# PASSAGE PROVIDED
________________________
In advance of March 14, the start of free agency in the NFL, Pro Football Rumors will detail each team’s three most glaring roster issues. We’ll begin this year’s series with the Cincinnati Bengals, who posted a 7-9 record and finished third in the AFC North a season ago.

Depth Chart (via Roster Resource)

Pending Free Agents:

Top 10 Cap Hits for 2018:

  1. Andy Dalton, QB: $16,300,000
  2. A.J. Green, WR: $13,750,000
  3. Dre Kirkpatrick, CB: $9,600,000
  4. Geno Atkins, DT: $9,550,000
  5. Vontaze Burfict, LB: $9,510,000
  6. Darqueze Dennard, CB: $8,526,000
  7. Carlos Dunlap, DE: $7,300,000
  8. Adam Jones, CB: $6,666,668
  9. George Iloka, S: $6,200,000
  10. Michael Johnson, DE: $6,125,000

Other:

  • Projected cap space (via Over the Cap): $37,436,799
  • 12th pick in draft
  • Must exercise or decline 2019 fifth-year option for T Cedric Ogbuehi

Three Needs:

1) Offensive line, offensive line, offensive line: The Bengals’ recent dip in performance — the club made five consecutive postseason appearances from 2011-15 before slipping below .500 in each of the past two years — was presaged during the 2015 draft, when Cincinnati used its first two selections on a pair of offensive linemen: Cedric Ogbuehi and Jake Fisher. Given that starting linemen Andrew Whitworth and Kevin Zeitler were scheduled to hit free agency after the 2016 campaign, the Bengals were planning ahead by envisioning a future starting five full of youth.Cedric Ogbuehi (Vertical)

That scheme has failed spectacularly: Ogbuehi has graded as a bottom-10 tackle in each of his two years as a starter, per Pro Football Focus, while Fisher hasn’t played more than 38% of Cincinnati’s offensive snaps in any of his three pro seasons. Russell Bodine continued his run as one of the worst starting centers in the NFL, Clint Boling settled in as a league-average left guard, and the Bengals relied on Andre Smith — in his second stint with the club — to play more than half their snaps. Cincinnati bottomed out in Football Outsiders‘ offensive line rankings, finishing 20th in adjusted sack rate and 24th in adjusted line yards.

Revamping an offensive line in a single offseason seems like a daunting task, but other clubs have managed the feat in the recent past. The Rams signed Whitworth and fellow aged veteran John Sullivan last spring and instantly fielded one of the the best front fives in the league. Same goes for the Vikings, who inked tackles Riley Reiff and Mike Remmers and drafted center Pat Elflein. As a condition of his return as head coach, Marvin Lewis indicated owner Mike Brown is open to spending in free agency — something the Bengals rarely do — so additions could be on the horizon.

The free agent crop of offensive tackles is barren, however, meaning Cincinnati isn’t likely to find a blindside protector on the open market. Nate Solder is the clear No. 1 option available among free agent tackles, and two other Patriots — Cameron Fleming and LaAdrian Waddle — comprise the next best choices among an uninspiring group. Fleming, still just 25 years old and a consistent blocker over the past two seasons, could be an intriguing solution for the Bengals, but a draft choice seems like a more palatable route as the club seeks front five patches.
________________________
# SHORT EXERCISE 1
Give as a JSON list of strings, one per line, the lines of the records starting with the first line and going on through the line that contains "Image resolution: width=484", skipping blank lines and leaving out the pictures.
________________________
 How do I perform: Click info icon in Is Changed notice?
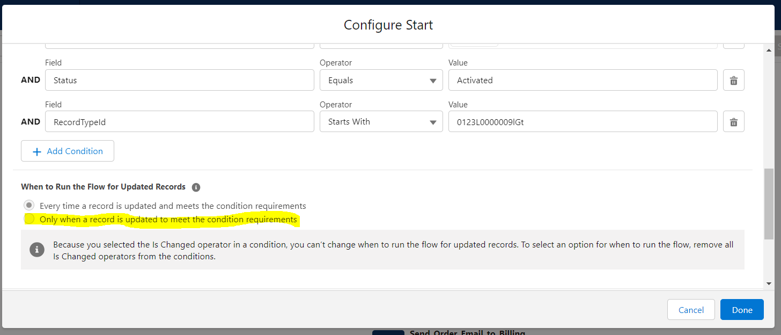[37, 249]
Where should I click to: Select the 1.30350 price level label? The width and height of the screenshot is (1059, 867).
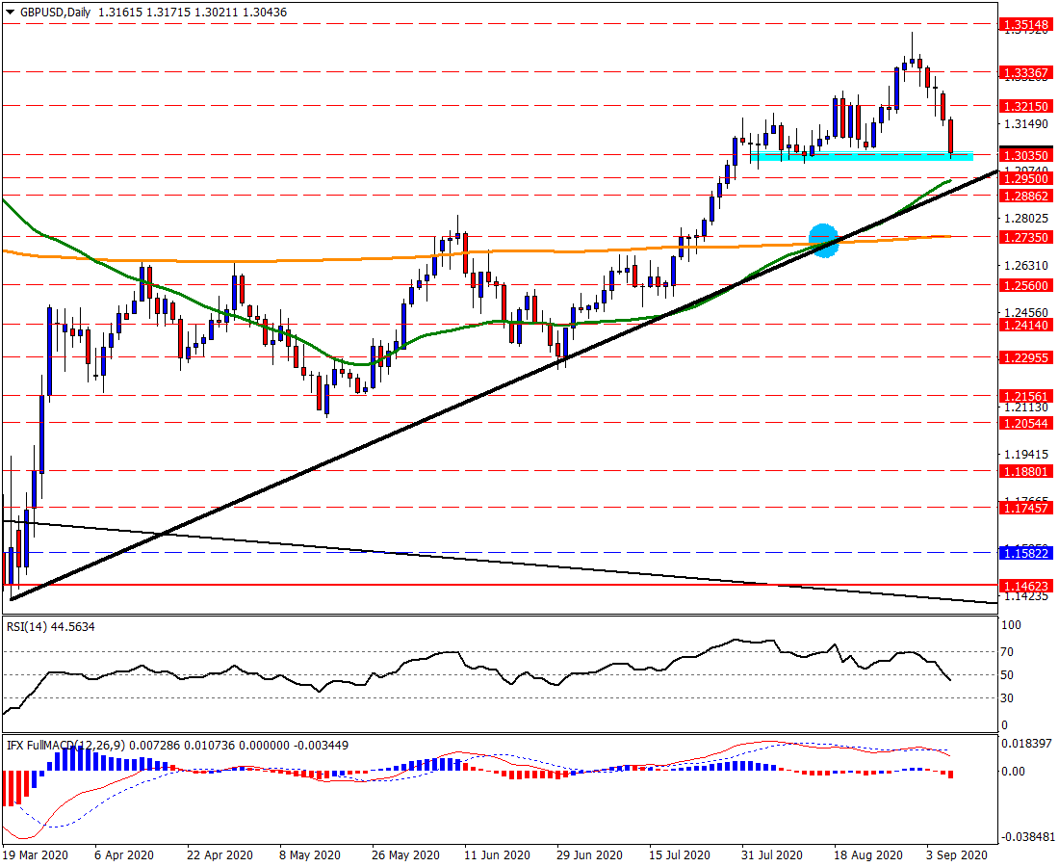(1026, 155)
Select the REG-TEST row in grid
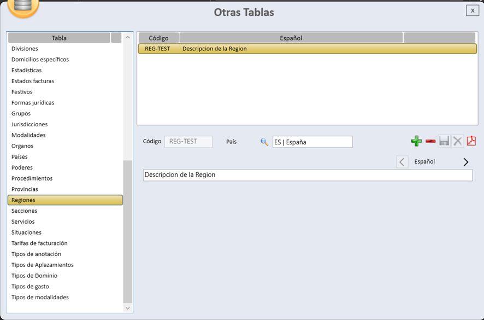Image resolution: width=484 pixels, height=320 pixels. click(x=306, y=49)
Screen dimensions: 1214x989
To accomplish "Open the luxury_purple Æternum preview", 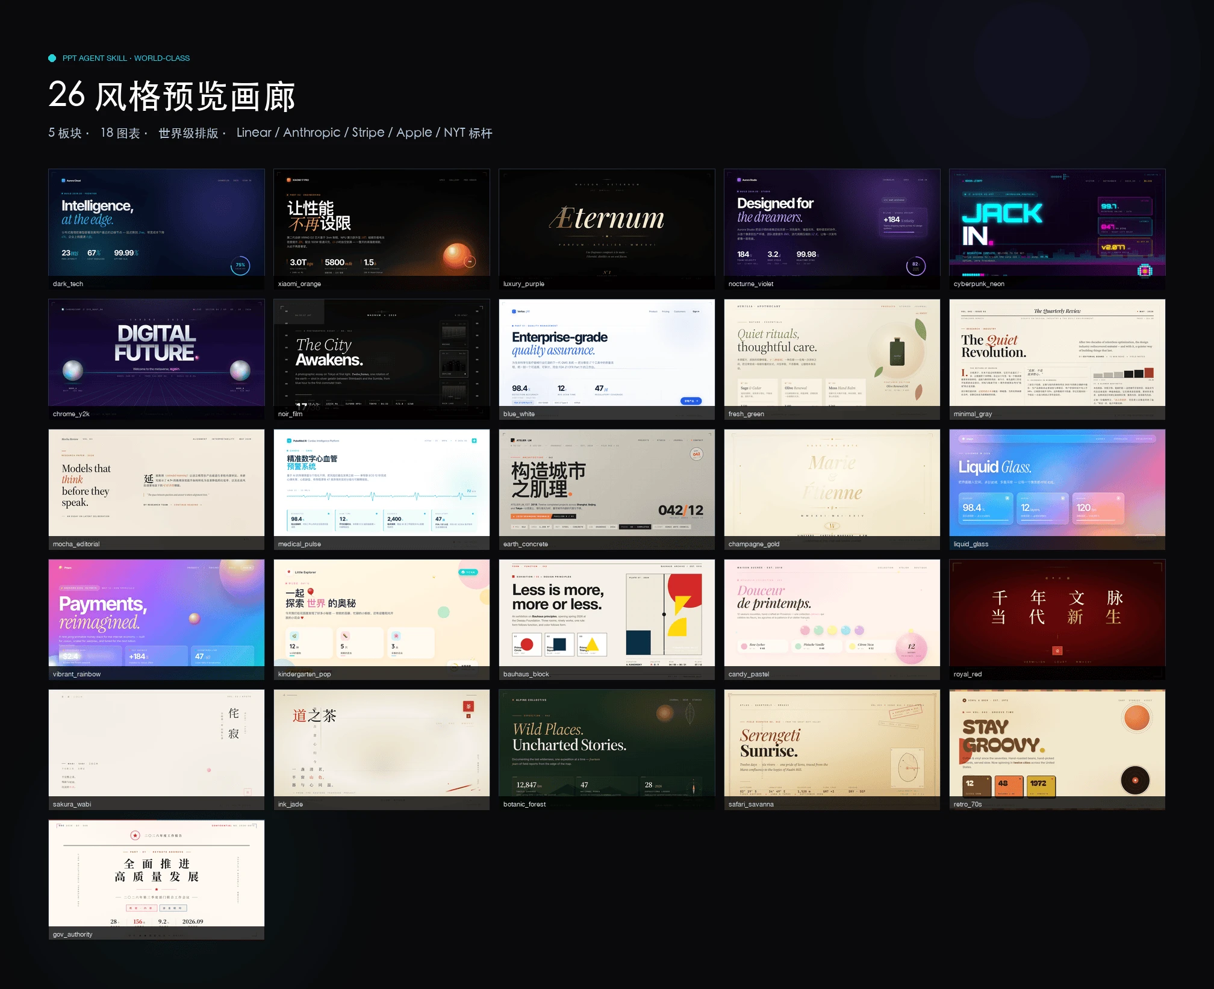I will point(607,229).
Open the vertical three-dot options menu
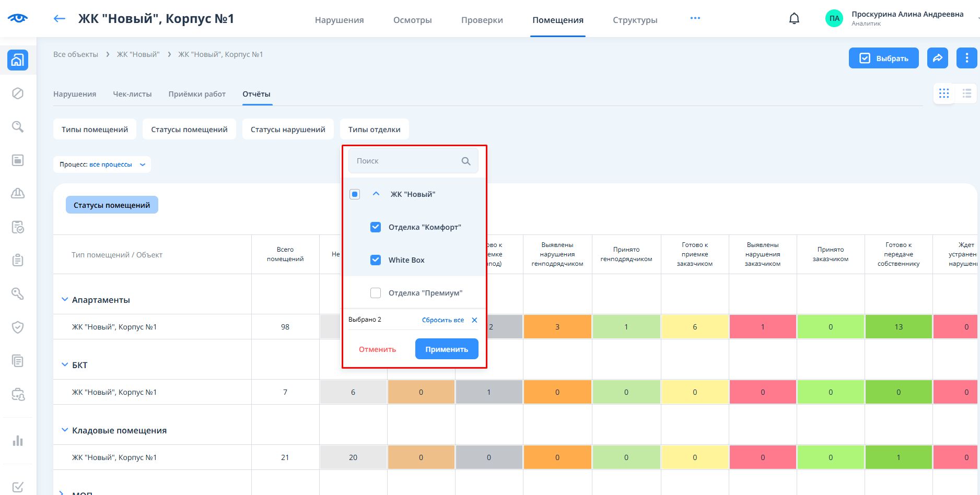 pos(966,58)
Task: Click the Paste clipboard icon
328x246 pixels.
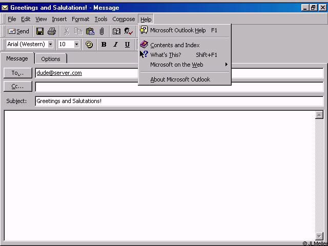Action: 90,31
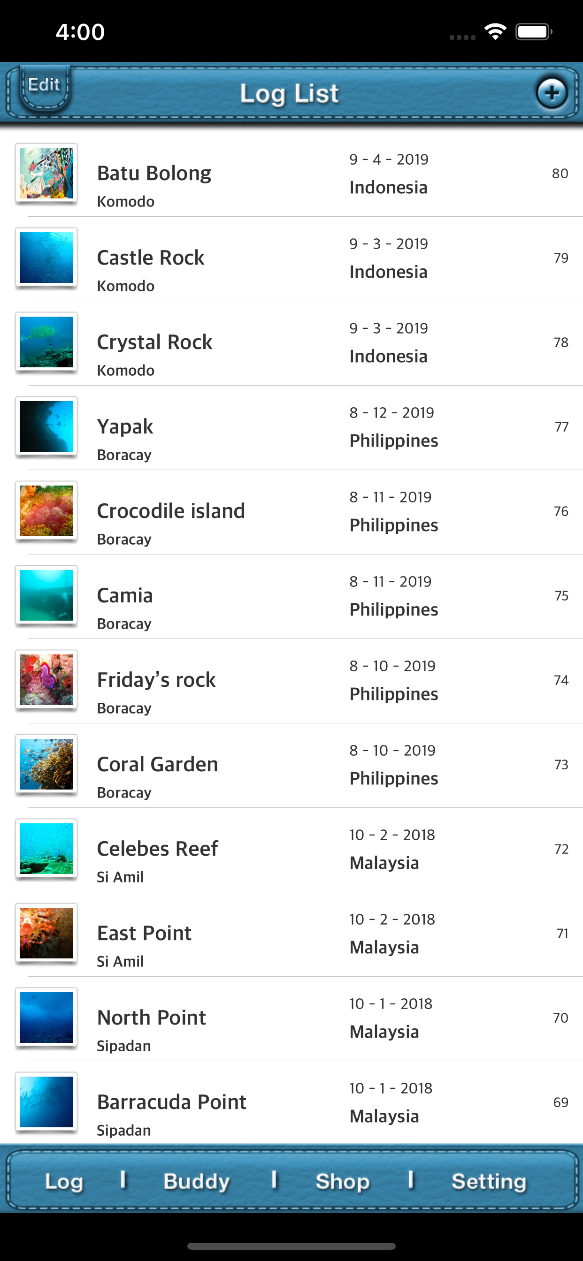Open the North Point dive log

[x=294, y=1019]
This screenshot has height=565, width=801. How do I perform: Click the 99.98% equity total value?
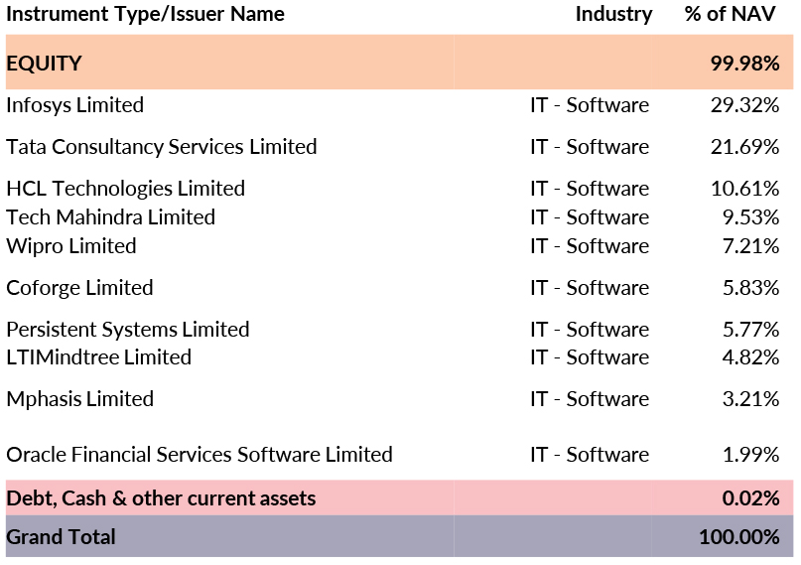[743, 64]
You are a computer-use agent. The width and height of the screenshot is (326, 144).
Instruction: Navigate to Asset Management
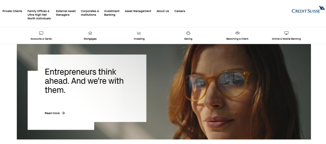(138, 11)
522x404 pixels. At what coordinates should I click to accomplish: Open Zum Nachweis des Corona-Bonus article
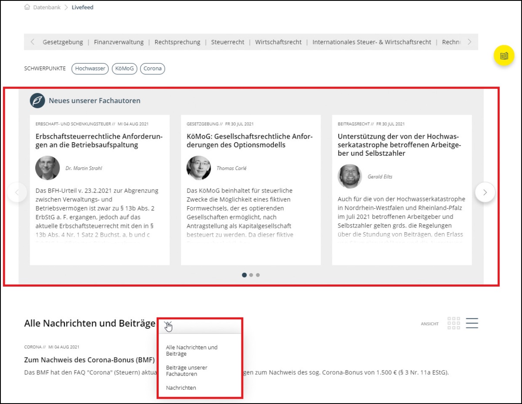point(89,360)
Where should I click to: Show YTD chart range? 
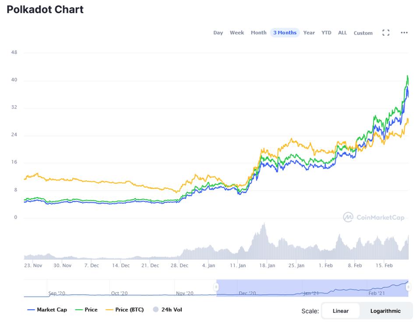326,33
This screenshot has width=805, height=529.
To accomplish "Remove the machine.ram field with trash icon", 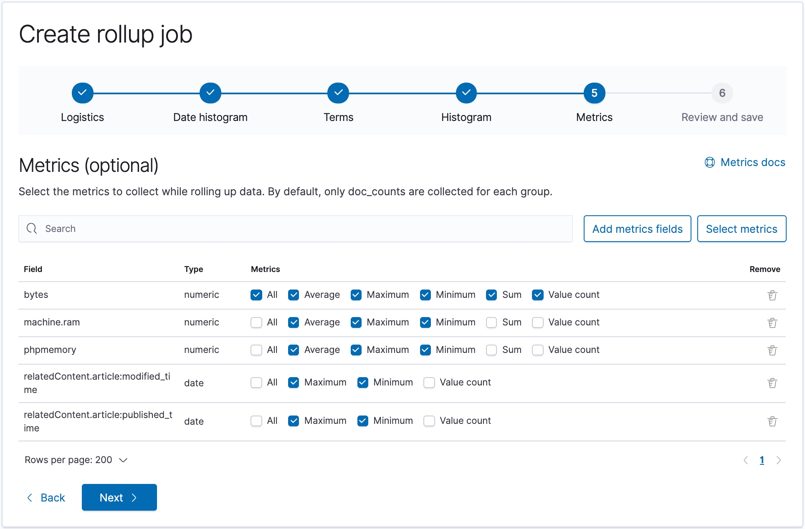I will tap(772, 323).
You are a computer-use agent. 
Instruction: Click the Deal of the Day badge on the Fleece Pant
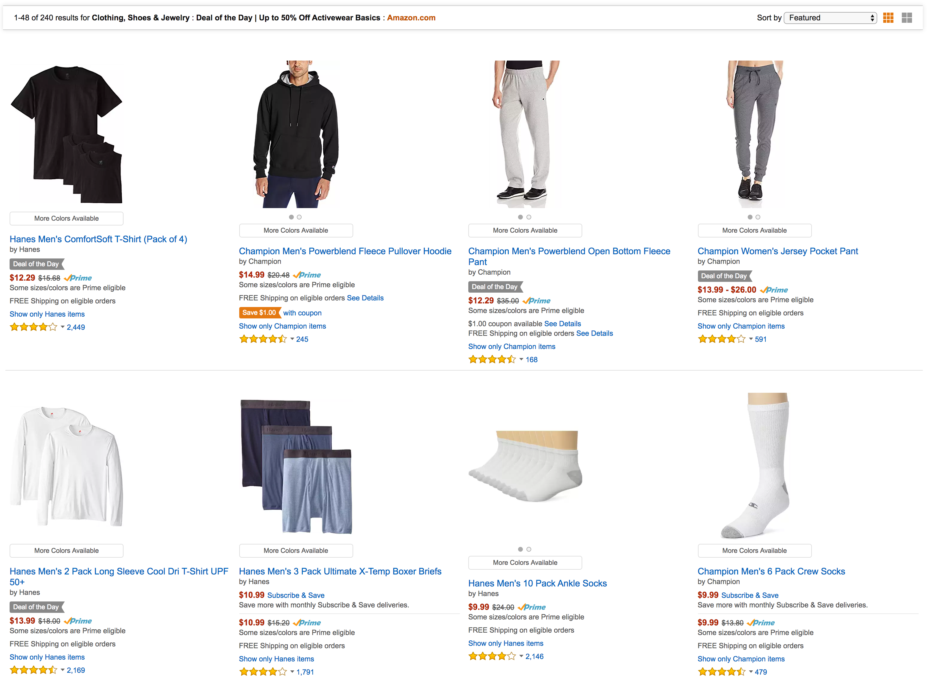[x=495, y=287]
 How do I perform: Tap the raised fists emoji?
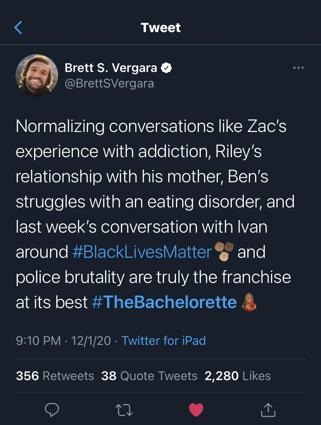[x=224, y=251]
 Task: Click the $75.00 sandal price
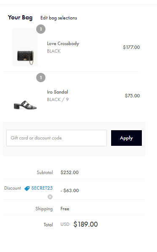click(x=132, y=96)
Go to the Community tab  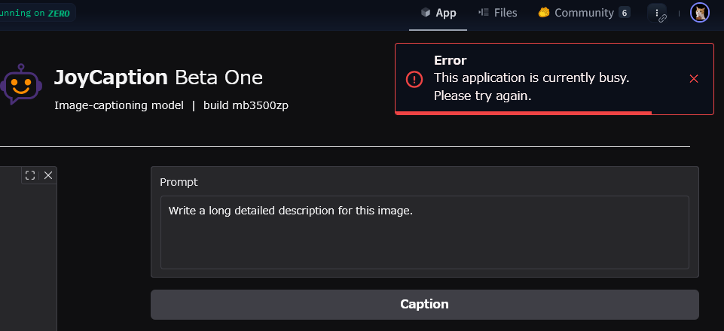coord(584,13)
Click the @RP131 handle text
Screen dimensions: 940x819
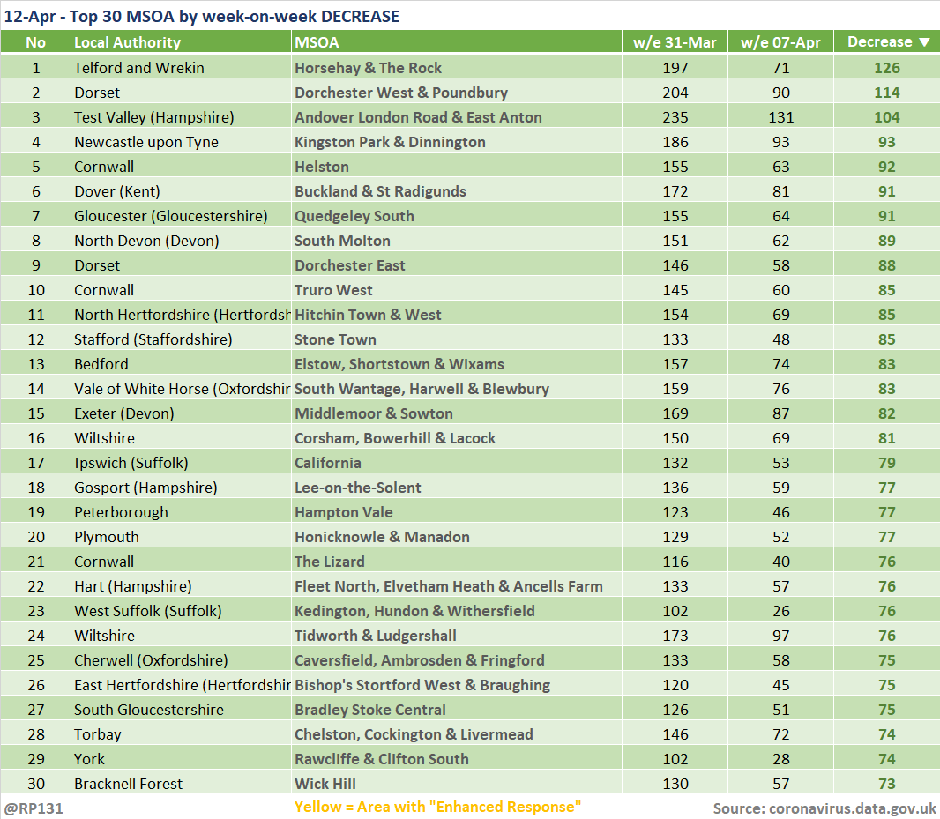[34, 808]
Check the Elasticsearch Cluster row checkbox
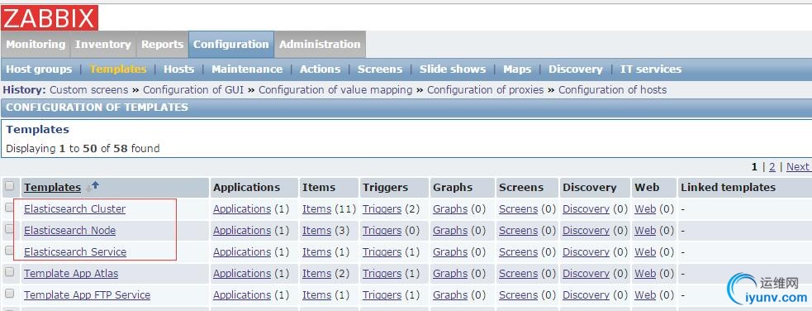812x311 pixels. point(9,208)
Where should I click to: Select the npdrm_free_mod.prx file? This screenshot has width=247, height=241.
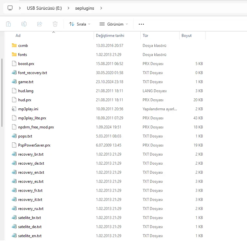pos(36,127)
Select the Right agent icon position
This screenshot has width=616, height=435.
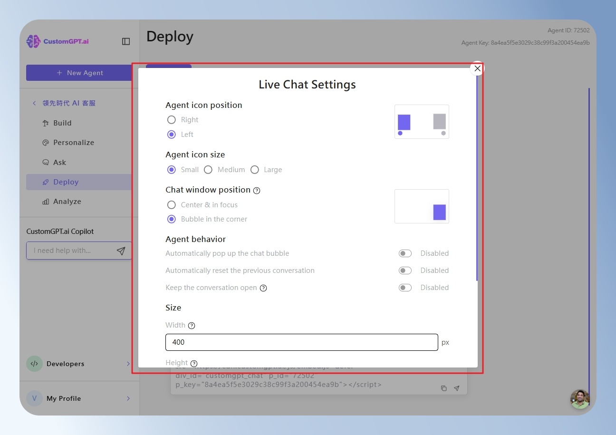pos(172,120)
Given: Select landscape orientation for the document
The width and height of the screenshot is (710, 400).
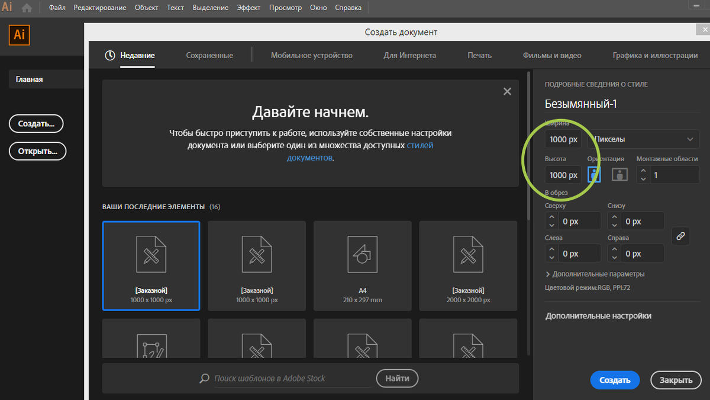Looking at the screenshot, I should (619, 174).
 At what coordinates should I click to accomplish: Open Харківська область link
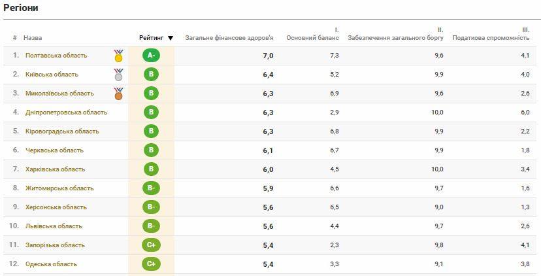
________________________
# SHORT EXERCISE 2
Continue the piece on the Bengals' roster needs from the point where it stops.

# EXERCISE RESULT 1
[
  " How do I perform: Click info icon in Is Changed notice?",
  "[37, 249]",
  "Where should I click to: Select the 1.30350 price level label? The width and height of the screenshot is (1059, 867).",
  "(1026, 155)",
  "Select the REG-TEST row in grid",
  "Image resolution: width=484 pixels, height=320 pixels. click(x=306, y=49)"
]

# EXERCISE RESULT 2
Drafting another first-round offensive tackle would represent an admission that the Ogbuehi selection has been a failure, and it’s time for Cincinnati to cop to that mistake. Texas’ Connor Williams is considered the top tackle available in 2018, according to Scouts Inc. (ESPN Insider subscription required), while Notre Dame’s Mike McGlinchey or Oklahoma’s Orlando Brown could also be in consideration. In his first mock draft of the year, Todd McShay of ESPN.com sent Williams to the Bengals in the first round.

Justin Pugh (vertical)While the Bengals may not be able to find a suitable tackle during the free agent period, there are a number of interesting interior offensive linemen with expiring contracts. Giants lineman Justin Pugh would seem to be a perfect match for Cincinnati, as the former first-round pick can handle either tackle or guard, giving the Bengals flexibility as they sort out their front unit. Pugh will be expensive (he’ll likely earn in excess of $10MM annually), as will the Panthers’ Andrew Norwell, the top guard available. Pugh’s New York teammate, center Weston Richburg, could also be on the Bengals’ radar if they want a massive upgrade over Bodine.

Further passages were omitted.